* What this task involves: Copy only the lines from the one containing "The height and" through the final line of the records below, exactly as written, with no pictures.

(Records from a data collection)
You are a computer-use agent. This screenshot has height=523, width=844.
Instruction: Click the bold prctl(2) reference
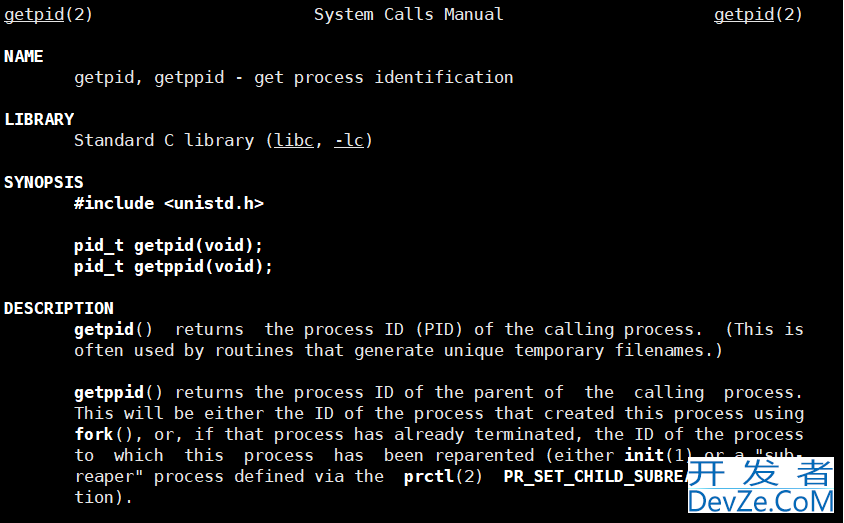(443, 477)
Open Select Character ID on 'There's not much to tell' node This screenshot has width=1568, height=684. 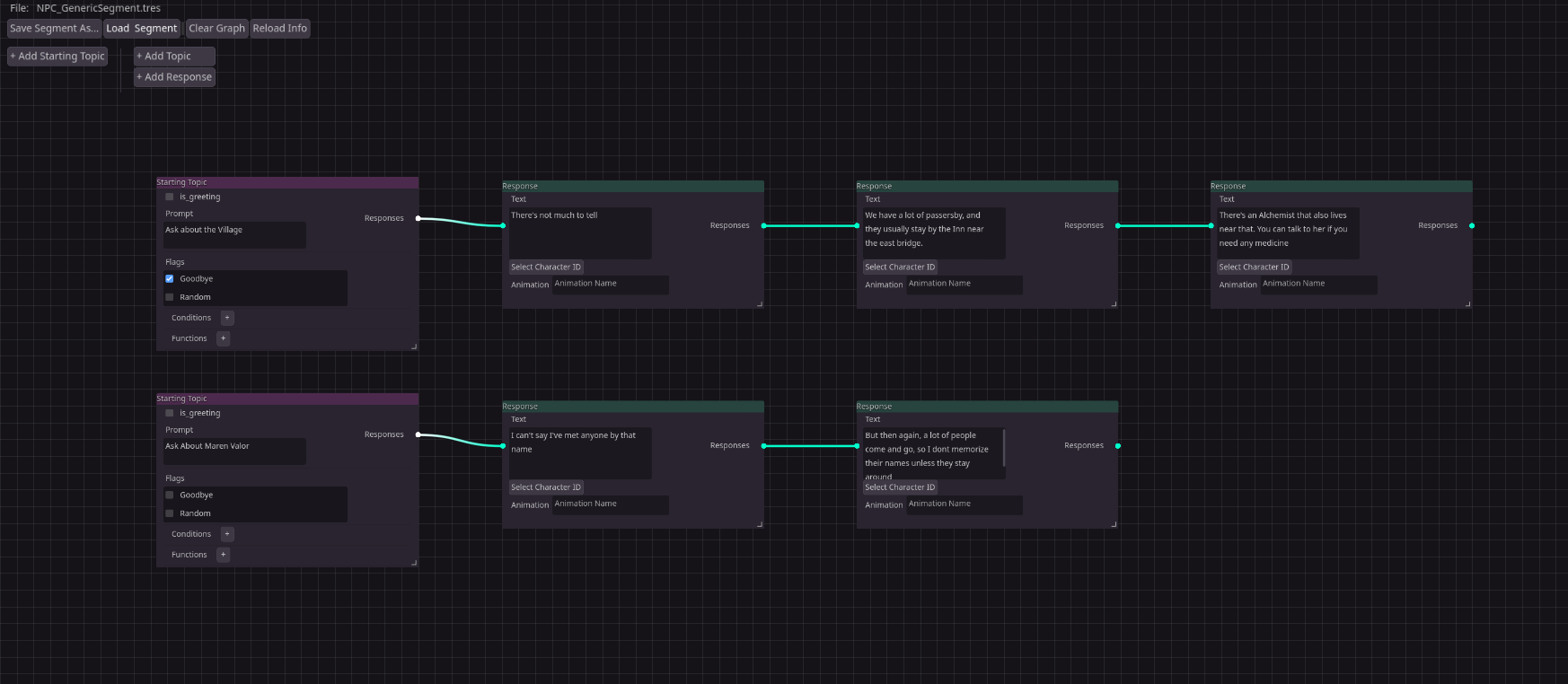click(546, 267)
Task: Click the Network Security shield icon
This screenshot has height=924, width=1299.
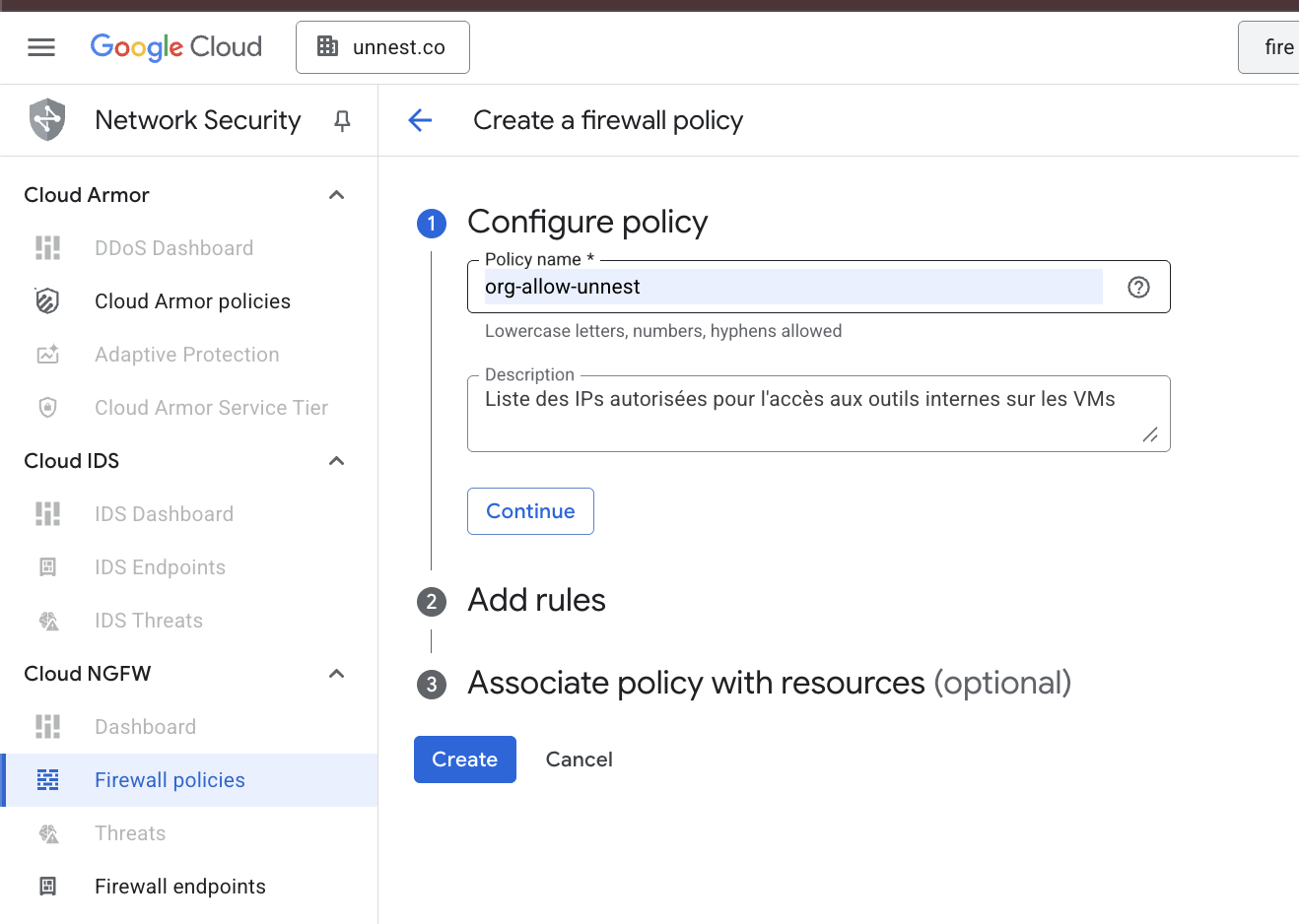Action: coord(47,120)
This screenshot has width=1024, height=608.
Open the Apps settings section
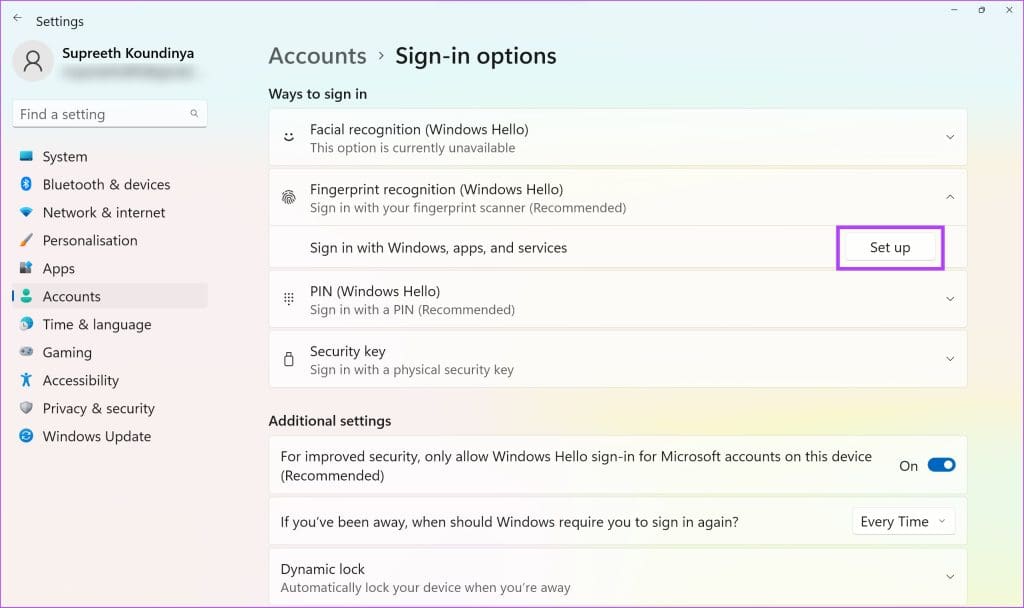click(x=57, y=268)
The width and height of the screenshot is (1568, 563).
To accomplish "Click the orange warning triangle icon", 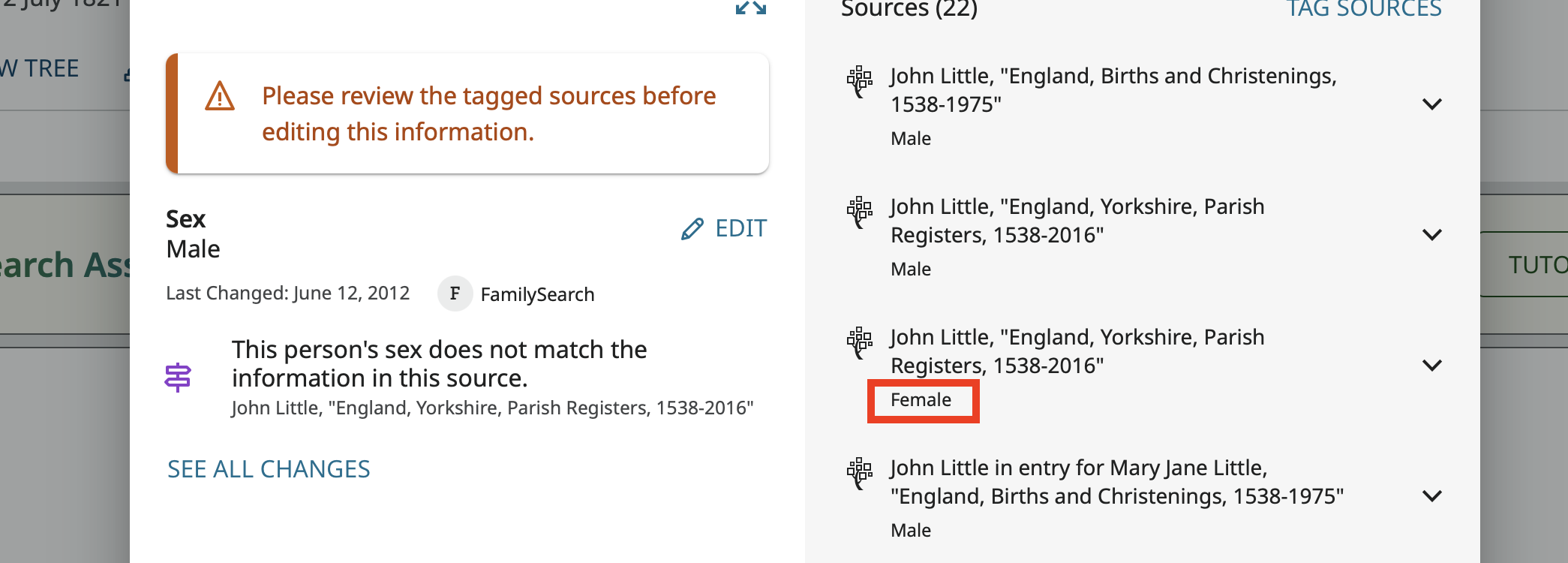I will coord(220,97).
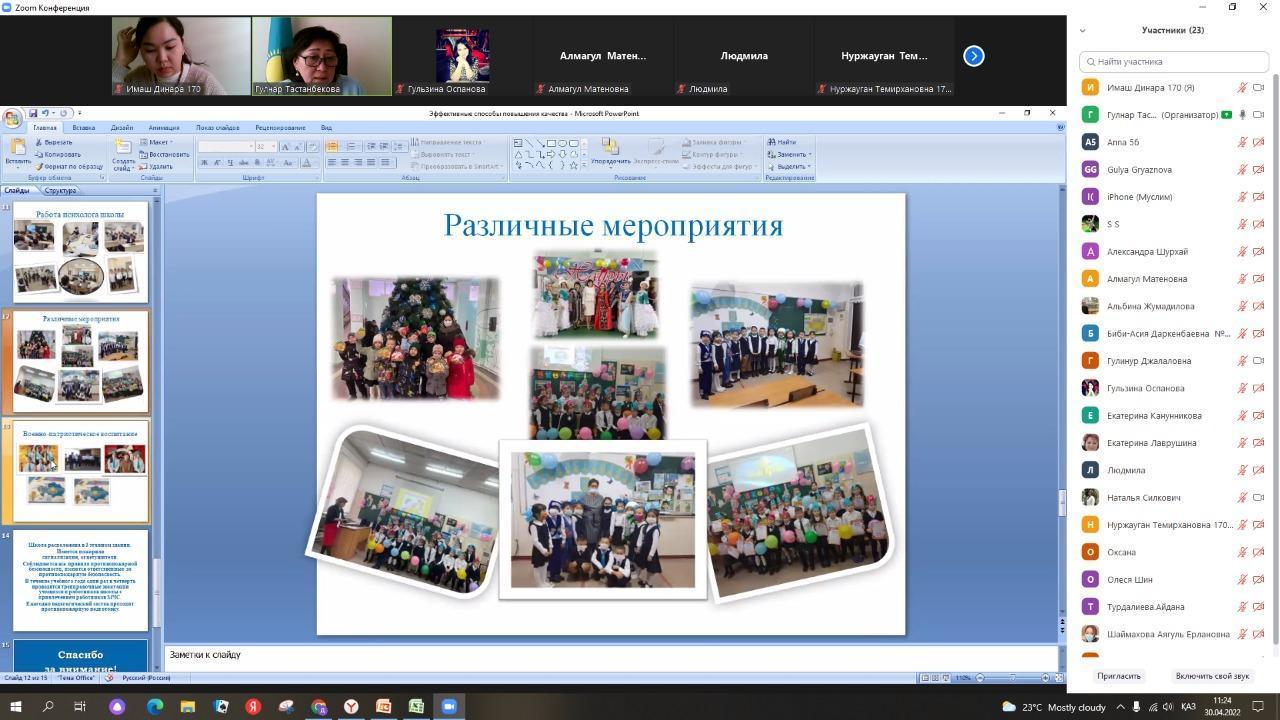1280x720 pixels.
Task: Click the Paste (Вставить) icon
Action: [17, 149]
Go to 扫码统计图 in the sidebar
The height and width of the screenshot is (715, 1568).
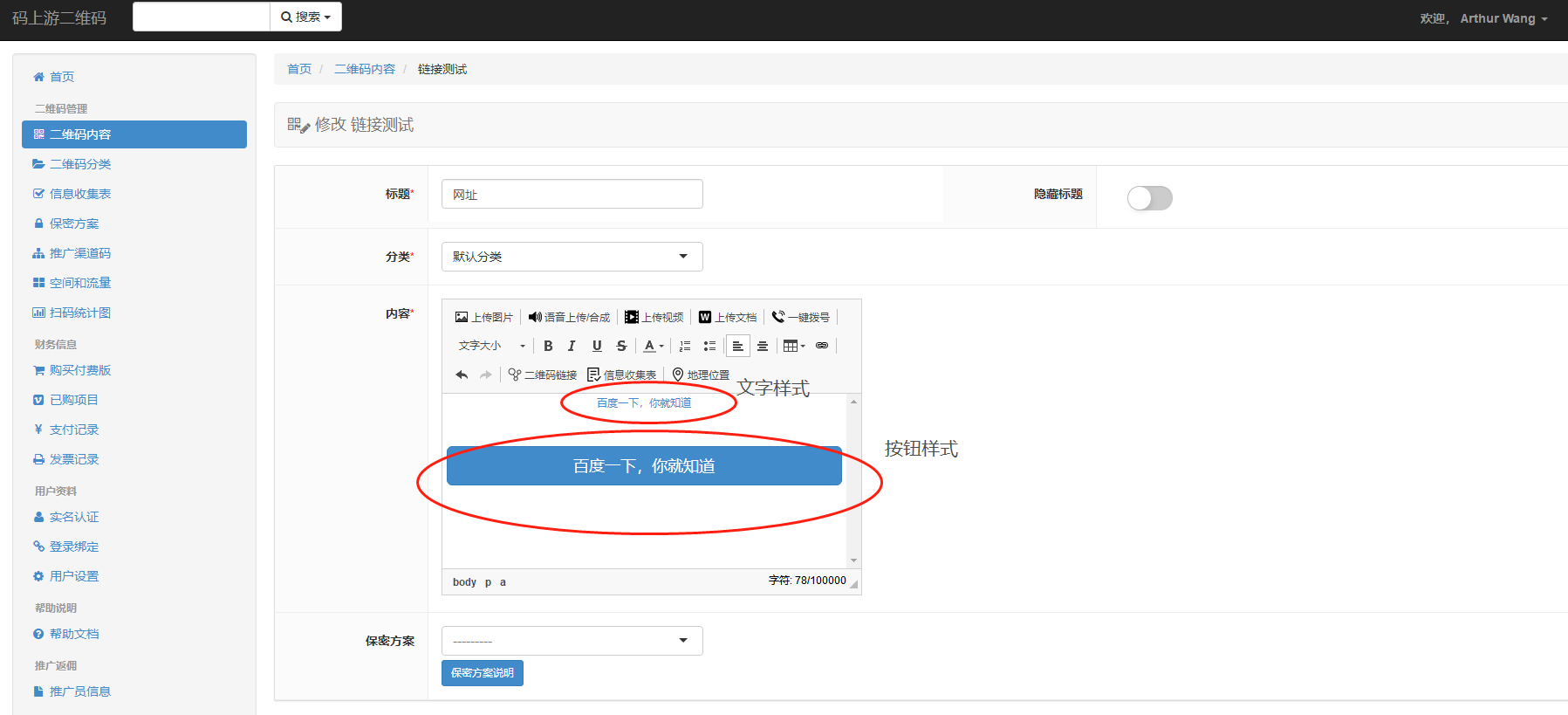(79, 313)
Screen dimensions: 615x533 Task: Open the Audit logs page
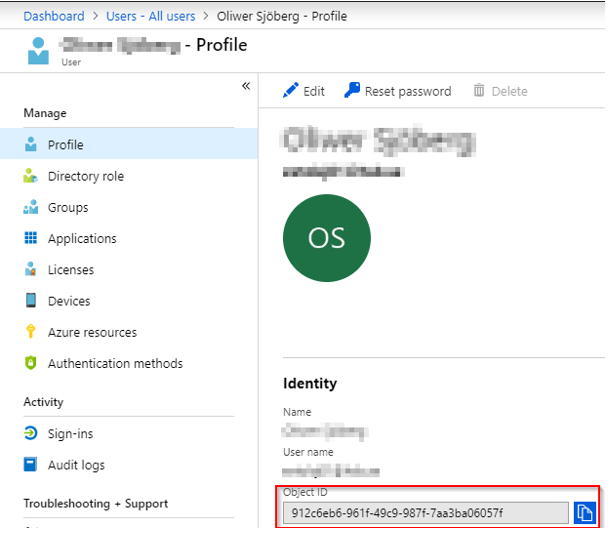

* Final answer:
The height and width of the screenshot is (715, 1568).
(79, 313)
Screen dimensions: 615x533 Task: Open the Audit logs page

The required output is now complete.